Material shown ▸

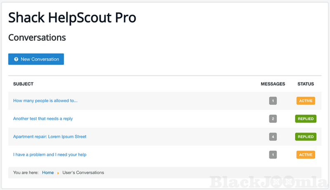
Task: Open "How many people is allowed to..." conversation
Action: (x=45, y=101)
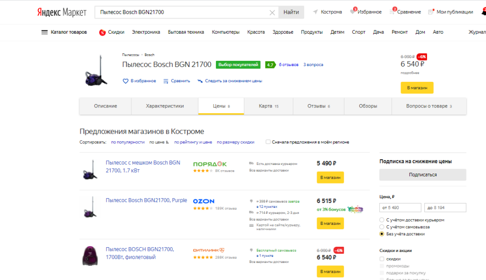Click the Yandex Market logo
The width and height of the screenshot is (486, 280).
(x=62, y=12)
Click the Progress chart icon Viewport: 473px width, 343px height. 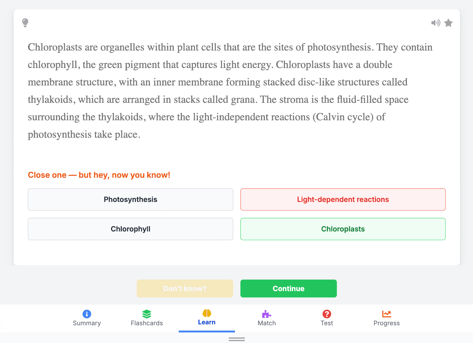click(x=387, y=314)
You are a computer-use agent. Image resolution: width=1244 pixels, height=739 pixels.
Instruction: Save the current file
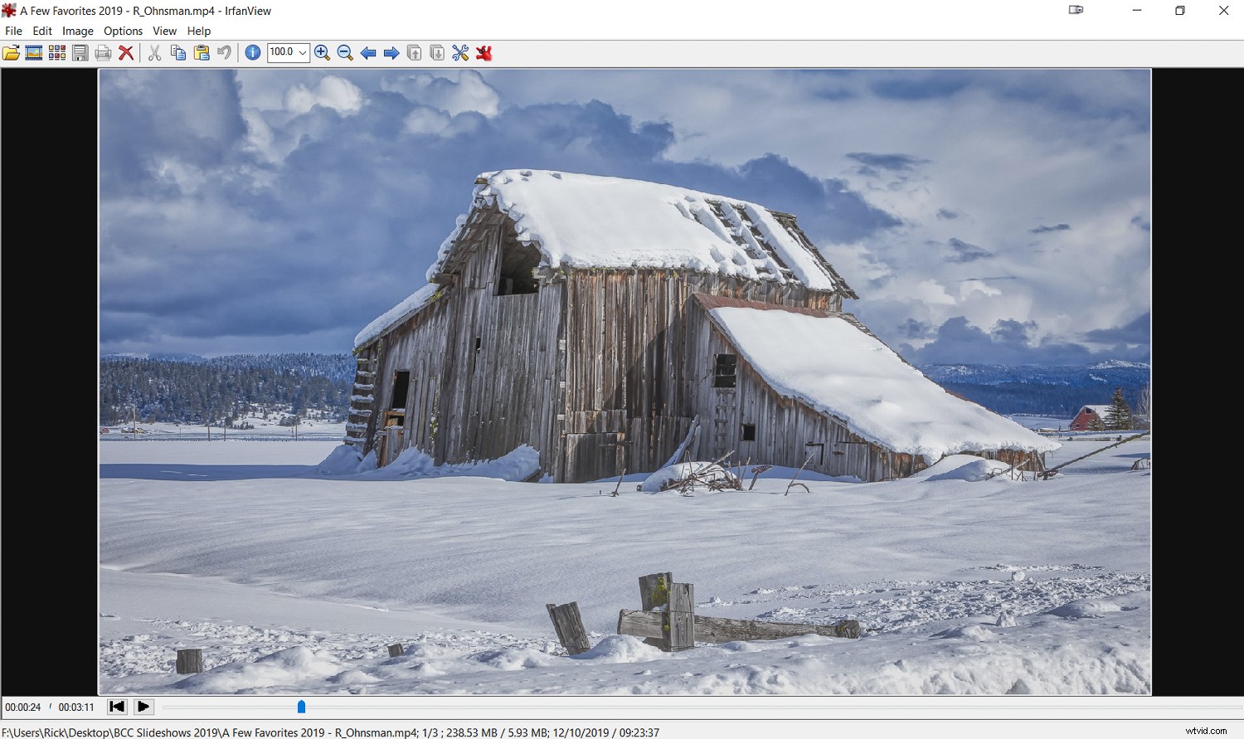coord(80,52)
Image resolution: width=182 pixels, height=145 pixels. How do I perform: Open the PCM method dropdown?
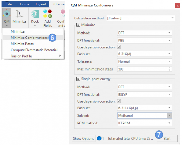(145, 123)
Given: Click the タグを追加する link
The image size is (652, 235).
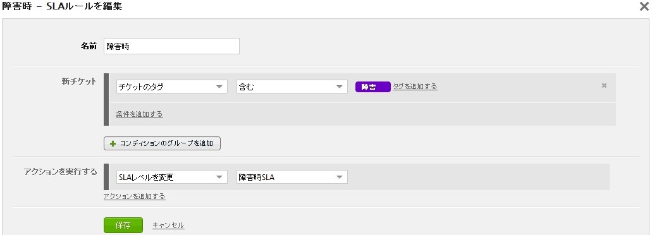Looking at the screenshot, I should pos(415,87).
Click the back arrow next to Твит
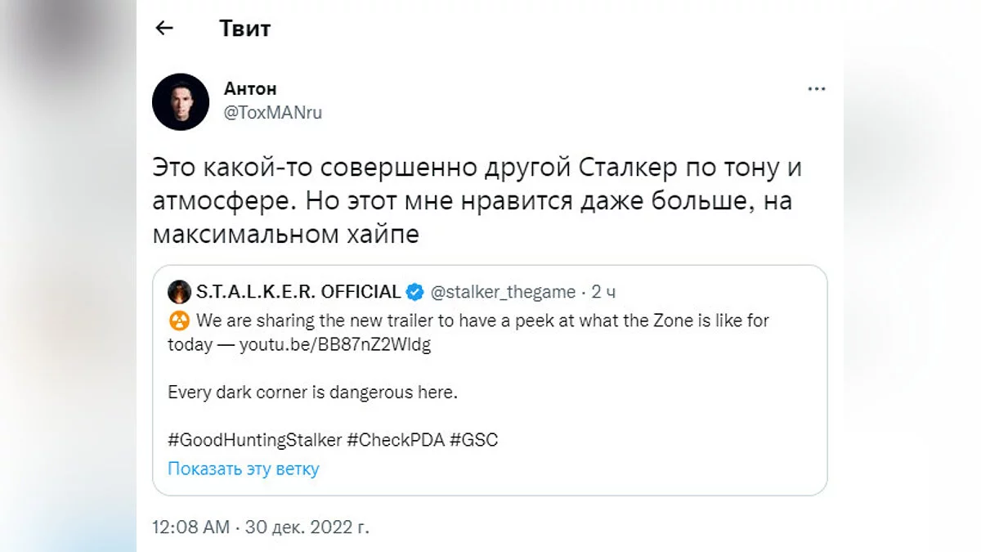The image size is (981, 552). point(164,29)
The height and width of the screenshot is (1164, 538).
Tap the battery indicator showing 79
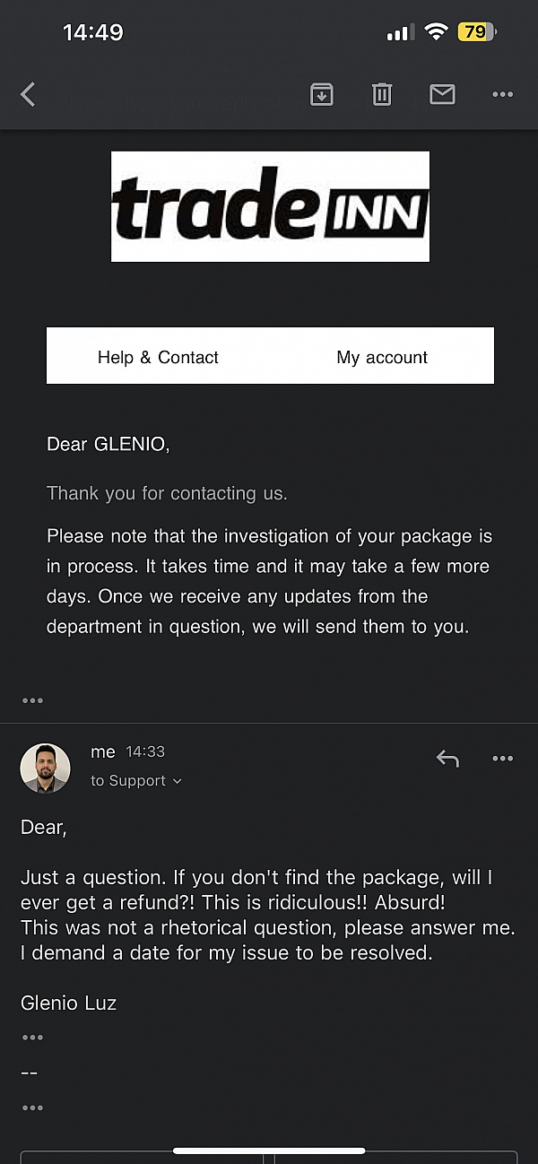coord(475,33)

* * *

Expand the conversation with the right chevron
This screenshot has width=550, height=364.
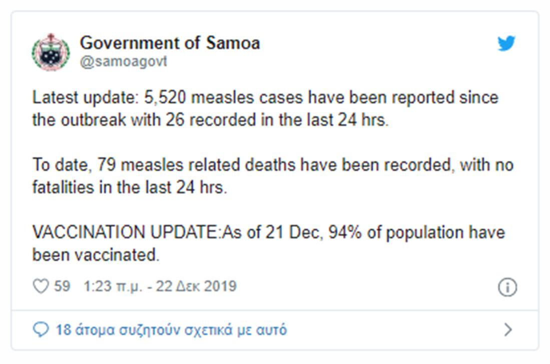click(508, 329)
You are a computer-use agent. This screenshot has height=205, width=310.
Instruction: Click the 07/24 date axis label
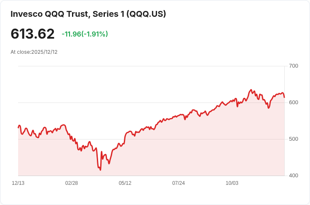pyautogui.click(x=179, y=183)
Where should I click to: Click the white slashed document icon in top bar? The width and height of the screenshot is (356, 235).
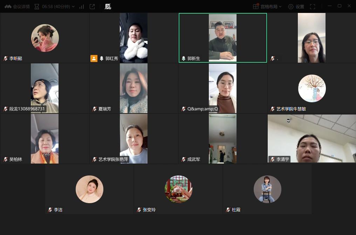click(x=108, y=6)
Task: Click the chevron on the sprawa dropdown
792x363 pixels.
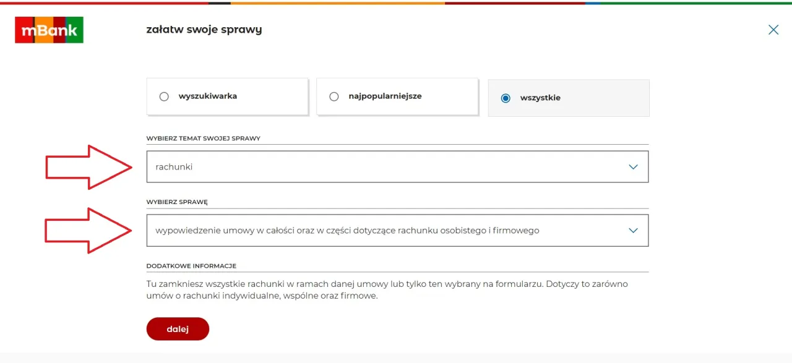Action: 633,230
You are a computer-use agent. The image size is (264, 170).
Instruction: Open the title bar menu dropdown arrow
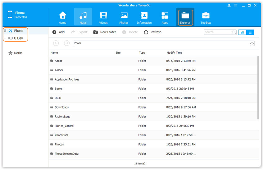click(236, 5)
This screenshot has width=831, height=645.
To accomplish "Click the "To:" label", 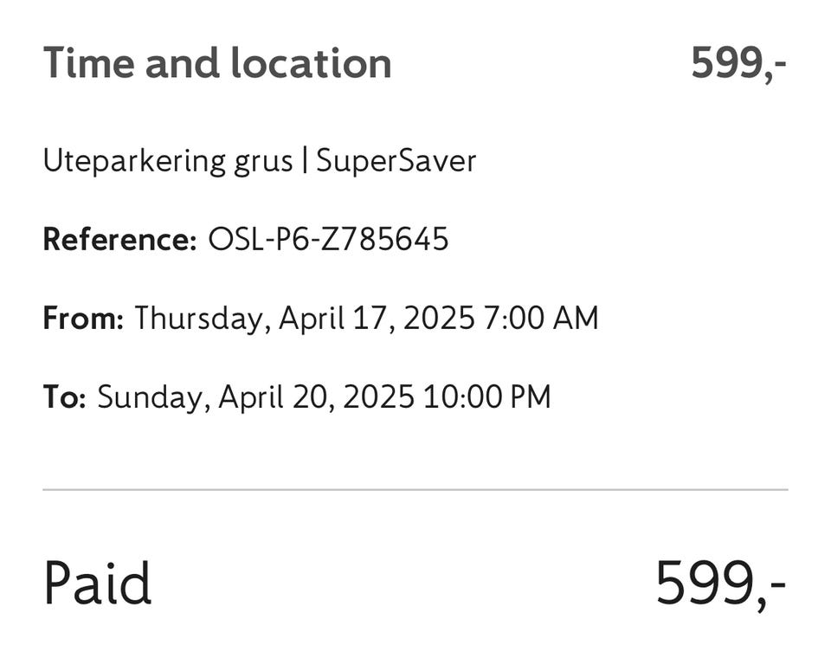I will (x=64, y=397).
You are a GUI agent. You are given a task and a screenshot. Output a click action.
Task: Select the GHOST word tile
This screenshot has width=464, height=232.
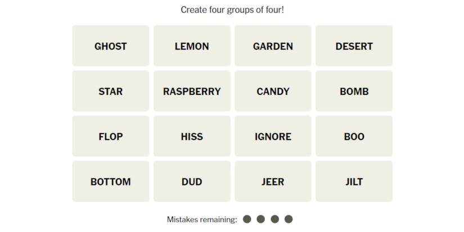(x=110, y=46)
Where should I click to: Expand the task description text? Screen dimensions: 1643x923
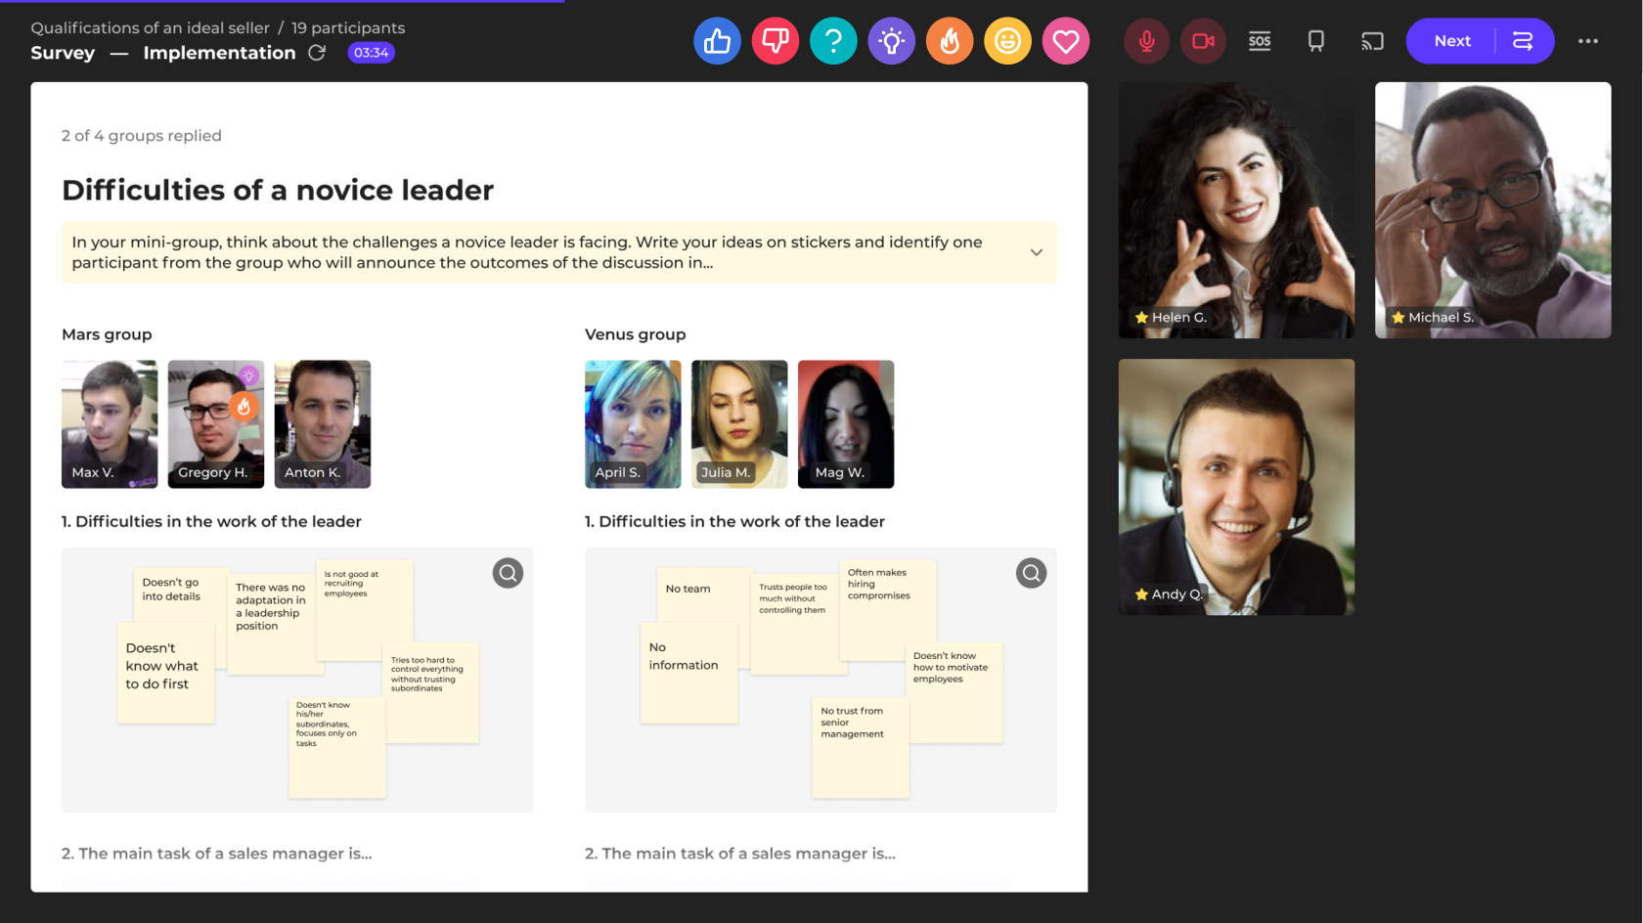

Work to be completed ▸ In the records, locate each line holding the string "Expand" and copy it.

Answer box ▸
Expand the conversation with the right chevron
Where should I click to: Expand the task description text? Screen dimensions: 1643x923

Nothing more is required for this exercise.